Initial Assessment of Open Rotor Propulsion Applied to an Advanced Single-Aisle Aircraft

Application of high speed, advanced turboprops, or “propfans,” to subsonic transport aircraft received significant attention and research in the 1970s and 1980s when fuel efficiency was the driving focus of aeronautical research. Recent volatility in fuel prices and concern for aviation’s environmental impact have renewed interest in unducted, open rotor propulsion, and revived research by NASA and a number of engine manufacturers. Unfortunately, in the two decades that have passed since open rotor concepts were thoroughly investigated, NASA has lost experience and expertise in this technology area.

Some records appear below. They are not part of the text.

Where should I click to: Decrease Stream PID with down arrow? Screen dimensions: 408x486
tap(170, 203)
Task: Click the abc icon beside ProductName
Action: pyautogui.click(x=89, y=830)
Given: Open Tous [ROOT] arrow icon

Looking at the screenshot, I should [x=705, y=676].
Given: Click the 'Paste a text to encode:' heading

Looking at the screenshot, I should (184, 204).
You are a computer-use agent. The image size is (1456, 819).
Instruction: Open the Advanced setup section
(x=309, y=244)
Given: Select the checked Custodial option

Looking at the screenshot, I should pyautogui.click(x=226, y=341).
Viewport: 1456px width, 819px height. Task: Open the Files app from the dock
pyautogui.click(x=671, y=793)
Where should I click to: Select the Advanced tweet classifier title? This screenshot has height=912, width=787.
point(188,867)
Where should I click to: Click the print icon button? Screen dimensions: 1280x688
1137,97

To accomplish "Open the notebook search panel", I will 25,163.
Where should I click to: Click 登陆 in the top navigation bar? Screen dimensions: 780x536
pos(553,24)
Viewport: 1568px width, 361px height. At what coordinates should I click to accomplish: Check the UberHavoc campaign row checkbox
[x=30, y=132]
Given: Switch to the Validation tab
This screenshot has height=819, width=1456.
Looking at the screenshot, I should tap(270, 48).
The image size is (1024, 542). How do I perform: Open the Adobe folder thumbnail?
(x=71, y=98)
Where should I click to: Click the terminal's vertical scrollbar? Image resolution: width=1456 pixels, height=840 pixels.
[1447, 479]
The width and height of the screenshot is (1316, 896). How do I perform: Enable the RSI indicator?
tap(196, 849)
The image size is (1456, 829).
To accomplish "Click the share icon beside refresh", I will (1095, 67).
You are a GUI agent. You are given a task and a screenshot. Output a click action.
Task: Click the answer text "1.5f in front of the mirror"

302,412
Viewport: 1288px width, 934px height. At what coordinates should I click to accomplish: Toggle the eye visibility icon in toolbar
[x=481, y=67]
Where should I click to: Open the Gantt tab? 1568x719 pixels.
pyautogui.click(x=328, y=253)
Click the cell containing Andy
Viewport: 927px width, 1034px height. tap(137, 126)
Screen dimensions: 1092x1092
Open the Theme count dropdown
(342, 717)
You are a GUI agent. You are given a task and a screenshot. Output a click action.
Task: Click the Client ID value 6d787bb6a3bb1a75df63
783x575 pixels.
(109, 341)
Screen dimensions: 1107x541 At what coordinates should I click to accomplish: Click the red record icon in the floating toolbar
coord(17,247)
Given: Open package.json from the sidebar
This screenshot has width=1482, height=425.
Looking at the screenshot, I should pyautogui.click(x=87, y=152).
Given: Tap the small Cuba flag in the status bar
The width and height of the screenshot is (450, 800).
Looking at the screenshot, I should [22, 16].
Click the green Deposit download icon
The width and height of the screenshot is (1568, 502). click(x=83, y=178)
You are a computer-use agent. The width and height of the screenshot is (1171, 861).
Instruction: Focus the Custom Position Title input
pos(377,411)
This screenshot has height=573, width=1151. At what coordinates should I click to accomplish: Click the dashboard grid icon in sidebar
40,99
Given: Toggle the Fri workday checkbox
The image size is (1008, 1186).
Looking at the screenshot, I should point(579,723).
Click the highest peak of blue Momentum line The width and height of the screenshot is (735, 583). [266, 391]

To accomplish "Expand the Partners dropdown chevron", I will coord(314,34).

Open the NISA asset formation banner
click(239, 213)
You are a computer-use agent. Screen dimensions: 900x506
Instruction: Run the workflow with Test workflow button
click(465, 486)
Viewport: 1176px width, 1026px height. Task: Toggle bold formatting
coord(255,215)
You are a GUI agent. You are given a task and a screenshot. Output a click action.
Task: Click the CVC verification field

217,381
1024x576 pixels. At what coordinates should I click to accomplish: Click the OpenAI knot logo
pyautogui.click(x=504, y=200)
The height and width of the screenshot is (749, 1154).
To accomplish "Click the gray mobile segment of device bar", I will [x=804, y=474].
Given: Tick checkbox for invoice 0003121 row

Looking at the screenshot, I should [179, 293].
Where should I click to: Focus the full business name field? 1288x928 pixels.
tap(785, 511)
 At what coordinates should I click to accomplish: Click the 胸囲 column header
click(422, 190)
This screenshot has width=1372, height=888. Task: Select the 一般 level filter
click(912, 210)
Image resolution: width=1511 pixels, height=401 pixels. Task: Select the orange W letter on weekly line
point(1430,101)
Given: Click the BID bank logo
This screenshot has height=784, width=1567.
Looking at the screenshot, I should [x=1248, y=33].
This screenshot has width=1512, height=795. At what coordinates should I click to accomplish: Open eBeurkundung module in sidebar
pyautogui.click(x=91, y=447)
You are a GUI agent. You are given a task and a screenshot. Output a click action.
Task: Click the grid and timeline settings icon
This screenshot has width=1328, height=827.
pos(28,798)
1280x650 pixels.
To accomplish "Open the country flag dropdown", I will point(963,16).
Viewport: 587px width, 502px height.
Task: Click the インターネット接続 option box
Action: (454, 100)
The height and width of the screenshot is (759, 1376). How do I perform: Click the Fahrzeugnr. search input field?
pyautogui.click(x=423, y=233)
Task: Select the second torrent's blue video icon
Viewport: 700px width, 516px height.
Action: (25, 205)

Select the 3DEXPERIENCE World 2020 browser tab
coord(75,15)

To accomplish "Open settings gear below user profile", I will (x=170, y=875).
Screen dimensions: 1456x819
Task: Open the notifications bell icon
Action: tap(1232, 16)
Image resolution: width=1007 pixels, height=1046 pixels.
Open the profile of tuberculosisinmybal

This paper describes initial efforts to re-establish NASA’s capability to assess aircraft designs with open rotor propulsion. Specifically, methodologies for aircraft-level sizing, performance analysis, and system-level noise analysis are described. Propulsion modeling techniques have been described in a previous paper. Initial results from application of these methods to an advanced single-aisle aircraft using open rotor engines based on historical blade designs are presented. These results indicate open rotor engines have the potential to provide large reductions in fuel consumption and emissions. Initial noise analysis indicates that current noise regulations can be met with old blade designs and modern, noiseoptimized blade designs are expected to result in even lower noise levels. Although an initial capability has been established and initial results obtained, additional development work is necessary to make NASA’s open rotor system analysis capability on par with existing turbofan analysis capabilities.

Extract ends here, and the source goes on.